Detailed Explanation
Byte Order Mark (BOM)
The Byte Order Mark (BOM) is the Unicode character U+FEFF placed at the beginning of a text file to indicate its encoding and byte order. While useful for encoding detection, it frequently causes issues in data processing.

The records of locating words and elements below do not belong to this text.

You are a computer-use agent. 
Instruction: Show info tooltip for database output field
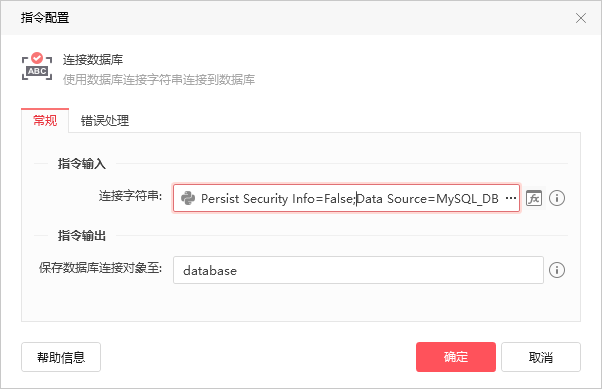coord(557,270)
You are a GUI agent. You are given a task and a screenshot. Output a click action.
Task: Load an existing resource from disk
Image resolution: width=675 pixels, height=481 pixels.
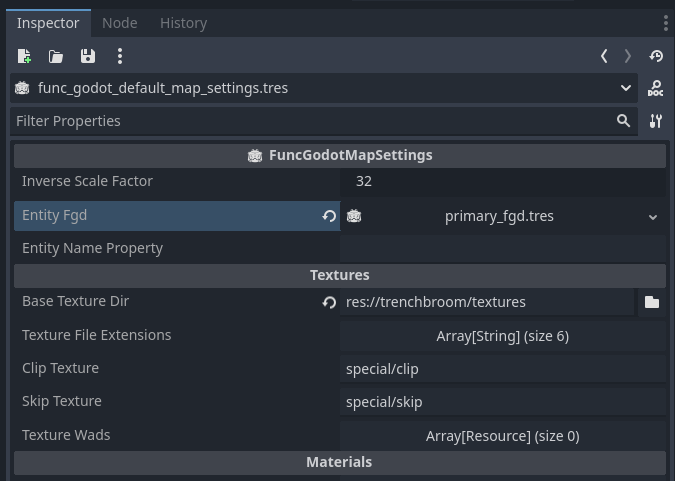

BOM in Different Encodings
| Encoding | BOM Bytes | Byte Order |
|---|---|---|
| UTF-8 | EF BB BF | N/A (UTF-8 has no byte order issue) |
| UTF-16 BE | FE FF | Big-endian |
| UTF-16 LE | FF FE | Little-endian |
| UTF-32 BE | 00 00 FE FF | Big-endian |
| UTF-32 LE | FF FE 00 00 | Little-endian |
UTF-8 BOM
The UTF-8 BOM (EF BB BF) is technically unnecessary because UTF-8 does not have byte order ambiguity. However, some applications (notably Windows Notepad and Excel) add it to UTF-8 files. This 3-byte sequence at the start of a file can cause problems:
- Shell scripts: A BOM before
#!/bin/bashbreaks the shebang - JSON/YAML parsing: Some parsers reject files starting with BOM
- CSV imports: The BOM may appear as a garbage character in the first field
- HTTP responses: BOM before HTML can trigger quirks mode
- Concatenation: Concatenating BOM-prefixed files puts BOM in the middle
Detection with the Unicode Inspector
Paste suspicious text into the Unicode Inspector. If a BOM is present, you will see U+FEFF as the first character with the name "BYTE ORDER MARK" and category "Other". Its 3-byte UTF-8 encoding (EF BB BF) is clearly displayed.
Historical Note
U+FEFF originally served a dual purpose: as a BOM at file start and as ZERO WIDTH NO-BREAK SPACE (ZWNBSP) within text. Unicode 3.2 deprecated the ZWNBSP use and introduced U+2060 (WORD JOINER) as its replacement. When U+FEFF appears anywhere other than the beginning of a file, it should be treated as a legacy ZWNBSP.
Removing the BOM
In most programming languages, stripping the BOM is straightforward:
- JavaScript:
text.replace(/^\uFEFF/, '') - Python: Open with
encoding='utf-8-sig' - Command line:
sed '1s/^\xEF\xBB\xBF//' file.txt
Use Case
Use this when debugging file parsing errors caused by invisible BOM characters, investigating why CSV or JSON files fail to parse despite appearing correct, or verifying the encoding of files received from external systems.